Bibibliotheka Phantastika verleihtSterne:
Das Geschehen findet in einem Operetten-Mittelalter statt: Poictesme, wo die Geschichte ihren Anfang nimmt, erinnert wegen der Namen und Titel an eine französische Provinz, zumal es am Golf du Lion gelegen ist, aber schnell verlagert sich der Schauplatz ins heidnische Kleinasien, in eine unbenannte Provinz eines fiktiven Kaisers, wo der mächtige Tyrann Demetrios herrscht, der einen Krieg gegen alle Christen führt. Das ist häufig ein sehr klischeehaftes Bild mit den guten, blonden Christen im Westen und den grausamen, dunklen Heiden im Osten - es sind übrigens keine Sarazenen, sondern eher Überbleibsel der griechischen Antike - doch immer wieder wird dieses Bild umgedreht. Da ist ein jovialer und sehr frommer König, der Folter und Verrat schon plant, bevor der Feldherr noch eingesetzt ist, und der Aufstieg eines Kirchenmannes vom Bischof zum Papst mit Hilfe kleiner Bestechungen, der immer modisch gekleidet ist und es bedauert, keinen Feldzug gegen die Heiden führen zu können.

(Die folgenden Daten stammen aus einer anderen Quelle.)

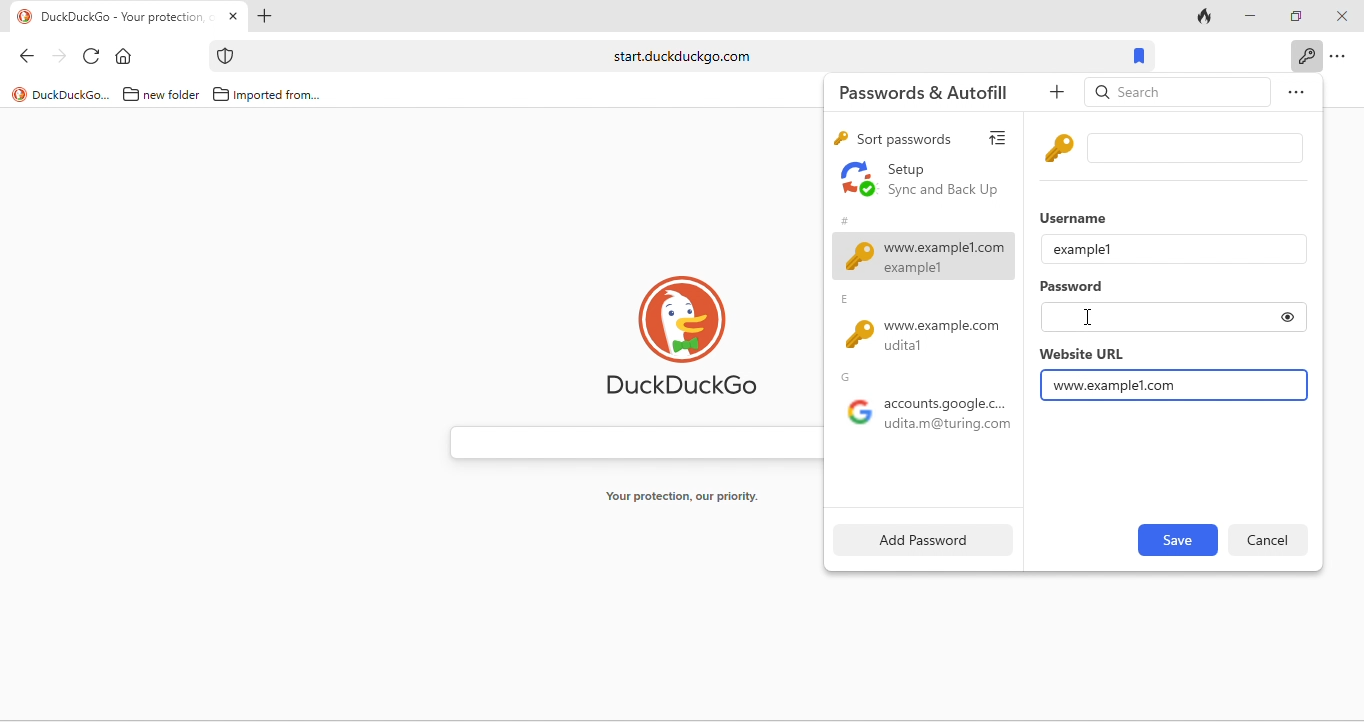  Describe the element at coordinates (1306, 55) in the screenshot. I see `key icon to show passwords and auto fills when clicked` at that location.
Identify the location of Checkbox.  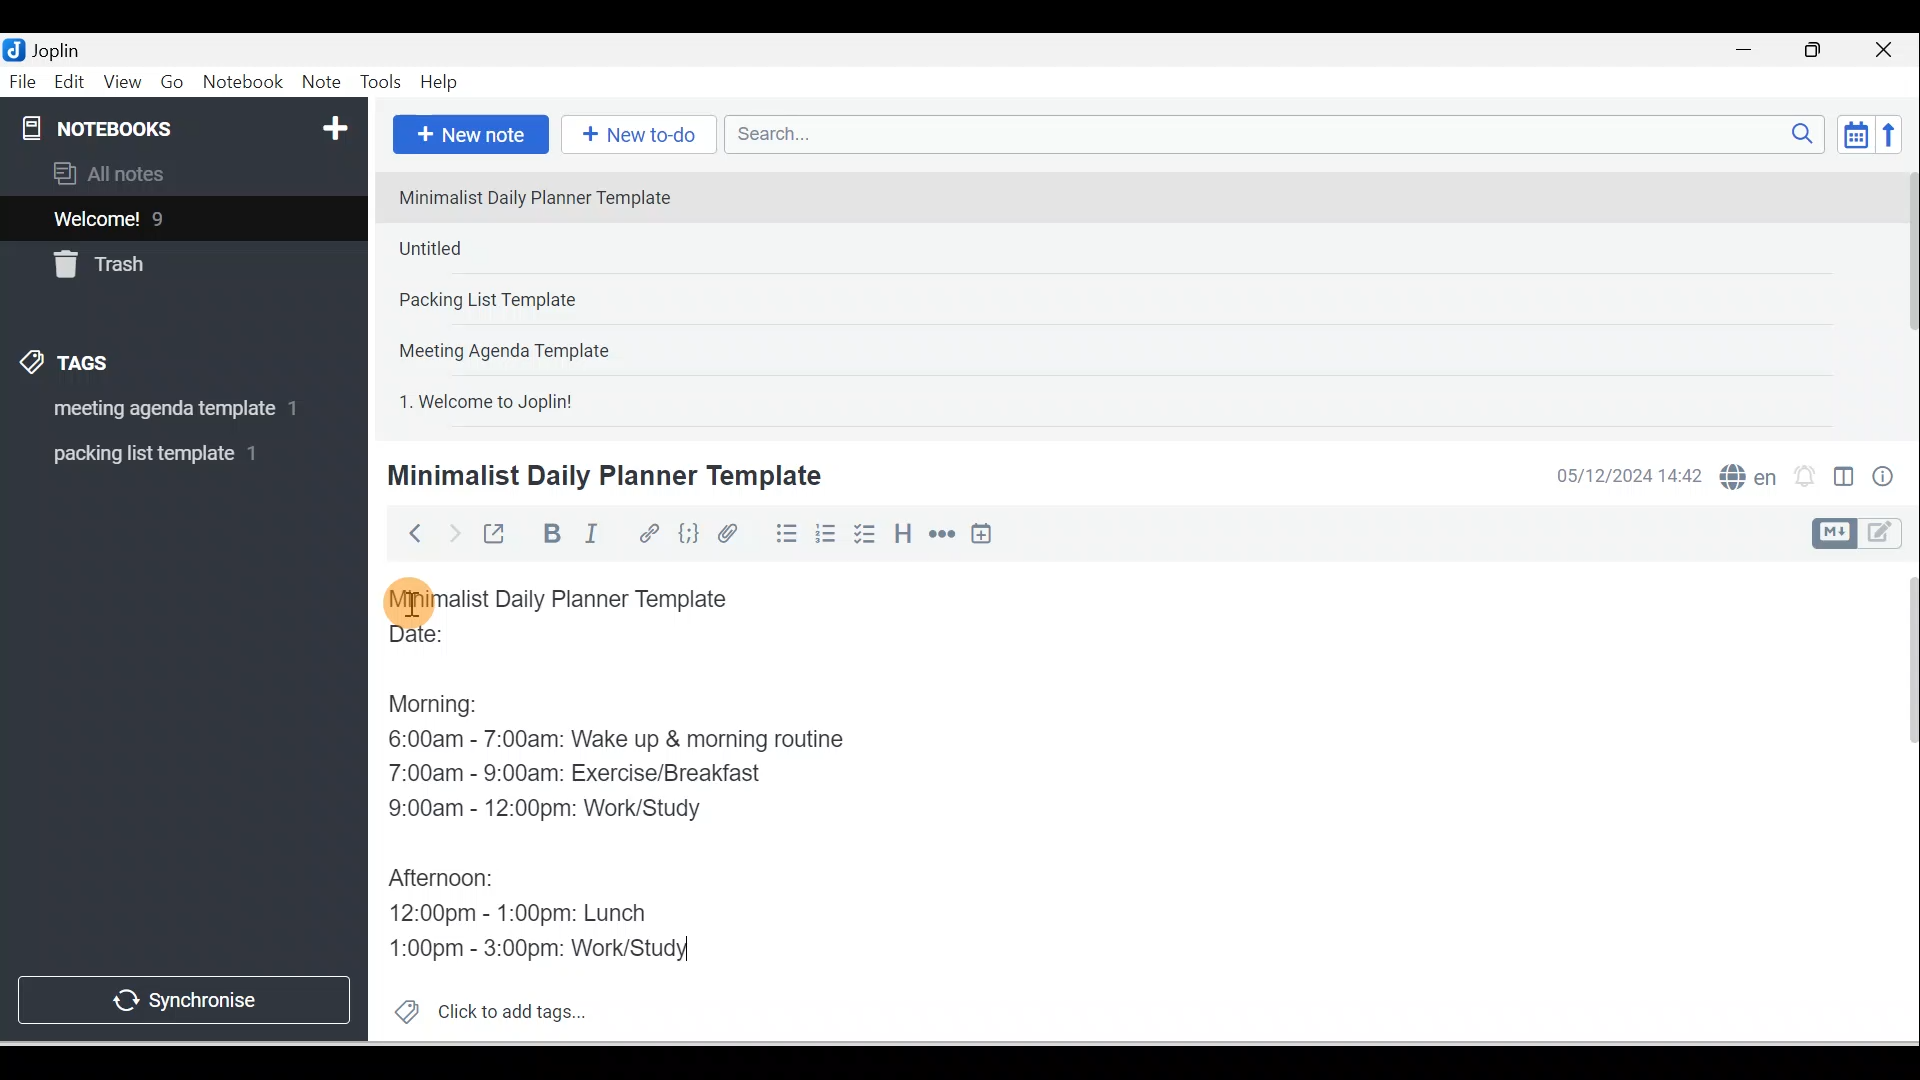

Neben den operettenhaften Schauplätzen gibt es nur wenige weitere phantastische Elemente; da ist das magische Schwert Flamberge, das den Träger unbezwingbar macht - und dann eine ganz andere Rolle spielt als man erwartet - und der unsterbliche Ahasuerus.
Dieser ist ein ruheloser Jude, er handelt und feilscht um jedes Ding und ist niemanden gegenüber loyal. Dieses ist natürlich eine deutliche Anspielung auf den Ewigen Juden Ahasver, der dem Heiland auf dem Weg zur Kreuzigung keine Rast gewährte und nun zur Strafe selber rastlos sein muß. Spät stellt sich heraus, daß Ahasuerus zu den drei Freiern von Melicent gehört. Der zweite ist Perion, ein gutaussehender Recke aus dem heimatlichen Poictesme, er ist ehrbar und wird keinen ungebührlichen Vorteil annehmen oder sein Wort brechen. Er setzt alles daran, seine Melicent, die ihn so innig liebt, zu befreien. Der dritte ist schließlich der Tyrann Demetrios, der übrigens seinen Vater Miramon Lluagor mit der Flamberge erschlug; er stellt seine Pracht, seine Macht und seine Grausamkeit offen zur Schau, sein Stolz treibt ihn zu manch törichter Tat - und doch, auf seine Weise liebt er Melicent und wünscht sich, von ihr beachtet zu werden. Die viertwichtigste Figur ist natürlich die schönste aller Frauen selbst: Melicent. Sieht man von der anfänglichen Aktivität ab, mit der sie sich in die Hände Demetrios' begibt, verhält sie sich völlig passiv und hält bloß an ihrer Liebe zu Perion fest. Daneben treten noch viele weitere Figuren auf, wie der Kirchenmann Ayrart de Montors, König Theodoret, die Zauberin Melusine oder Demetrios' erste Frau Callistion und deren Sohn Orestes. Runde Charaktere sind das nicht - es sind vielmehr Inkarnationen einer gewissen Verhaltensweise. Aber es ist auch nicht Cabells Ziel, die Liebesabenteuer einiger Personen darzustellen, sondern eine Komödie aufzuzeigen, in der verschiedene Personen immer dasselbe Stück mit denselben Rollen geben.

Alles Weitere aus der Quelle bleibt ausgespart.